“Our newsfeeds, racing from travesty to travesty, spotlighting catastrophes and one-off heroism, can turn our attention away from hopeful stories of sustained, collective triumphs over ongoing crises,” the writer Lucas Burdick said, presciently, following his experience in the aftermath of Hurricane Sandy.
Burdick describes himself as a “professional volunteer”. I, on the other hand, at least during the coronavirus pandemic have become a “professional mother of three”. Still, as a fellow member of the media, I can’t argue with his point. In this time more than ever, there is a need to show how people around the world are finding their feet, and not just how some are losing their cool.
Unlike the authors of fiction, journalists live in the world we describe. Although inequitable in terms of who is hit the hardest, the universality of this pandemic has undeniably been a wake up call: we do not get to paint an awful picture and walk away. There is no mask that could protect any of us from the impacts of a potentially dystopian future.
The diversity of our ideas will be key in determining the direction in which we will travel
As a single mother, my maternal instinct to protect is heightened. What do you say when your three-year-old asks you if we are all going to die? According to my nine-year-old son, our family’s present predicament (on lockdown in a pleasant UK suburb) is entirely my fault as I failed to follow his advice a few years ago that we build a bunker close to a freshwater source. Given that the kid has a point, now probably would be a good time to shift to a solutions-focused strategy.
In this period of deep uncertainty, we are all looking for answers but in many areas they are yet to surface. Still, if there is one thing that nature has shown us it is that the survival of any species depends on its ability to adapt. How humans adapt following on from this crisis will depend on what futures we envisage as possible. The diversity of our ideas will be key in determining the direction in which we will travel.
Things fell apart. Now, the search for solutions
What do we do when things fall apart? We rebuild. As I write, it seems we are still within that brief window in which much that seemed unquestionable is up for renegotiation. In the space of weeks, amid unimaginable levels of human suffering, we have also witnessed soul-searching questions as to the sustainability of economic systems, the reimagining of educational pedagogies, and the reopening of businesses that are operating in radically different ways.

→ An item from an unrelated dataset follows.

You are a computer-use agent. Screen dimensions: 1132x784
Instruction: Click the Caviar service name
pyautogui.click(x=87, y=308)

Admittedly, we are in a Rumsfeldian situation in which we face as many known knowns, as we do known unknowns. Some commentators have warned that it is too early to talk of the dust settling: economist Nouriel Roubini, for example, has predicted that the economic fallout of the near-global lockdown will be even more seismic than this first wave of the virus. Yet as the current Covid-19 outbreak seems to subside in some countries, many are asking when “business as usual” can be resumed.
How can we go back when the veil has been lifted, bringing a startling clarity to both the inequity and opportunity which, for some, had previously been hidden? We cannot, for example, unsee the images of people without homes social distancing under the open sky in a Las Vegas parking lot.

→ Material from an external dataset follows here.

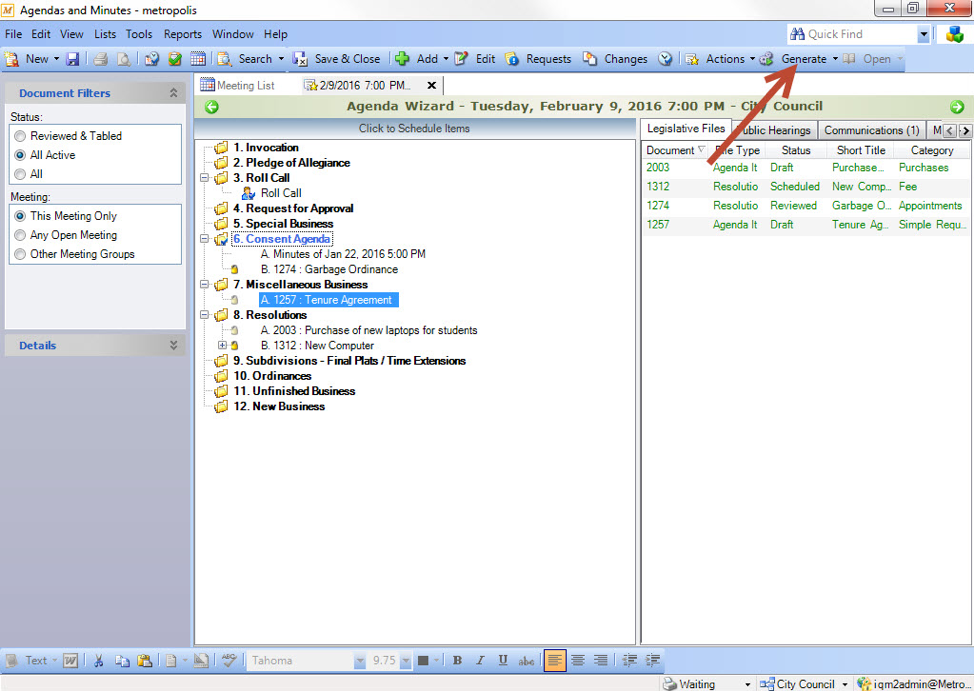Switch to the Public Hearings tab
The image size is (974, 691).
point(774,130)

The unthinkable has become reality. From politicians taking pay cuts in solidarity with workers, to a billionaire transferring a 10-figure sum into a foundation that will support universal basic income experiments, and pandas getting it on after a decade-long dry spell.
A shift from resistance to resurgence?
Could this be the opportunity to move collectively beyond resistance and resilience to resurgence?
State-level responses have been woefully lacking; governments are not designed to be agile, adaptive organisms that can quickly pivot in the face of a crisis. But by seeking it out, I have found much happening at the grassroots level which is inspiring. Innovation is not the sole preserve of Silicon Valley.
Over the course of a series of articles, I intend to explore how people are crafting solutions that we can all draw from, writing about various community-led approaches to grieving and food security, education and housing.
Ideas are fringe, laughable, even disdained, until suddenly, they aren’t
These examples will be both newly emerging and long existent, all worthy of more sustained consideration. Some may be short term and niche, others could be long term and scaled up. I invite you to resist cynicism masquerading as intellectual rigour. Questions such as “how can this be sustained, or delivered at scale?” can be arrived at in due course but might be the wrong starting point. To make space for these questions, we will organise virtual events to gather together people with experience and expertise whose insights can give us some indication of how radical small-scale actions can go from the margins to the mainstream.
It will be good to remember that there is no exact formula for how radical ideas become common sense. Take the federal free breakfast programme in the US, which has its roots in an initiative started by the Black Panther Party in the 1960s. Ideas are fringe, laughable, even disdained, until suddenly, they aren’t. Now is the time to consider all the ways we could be building back better.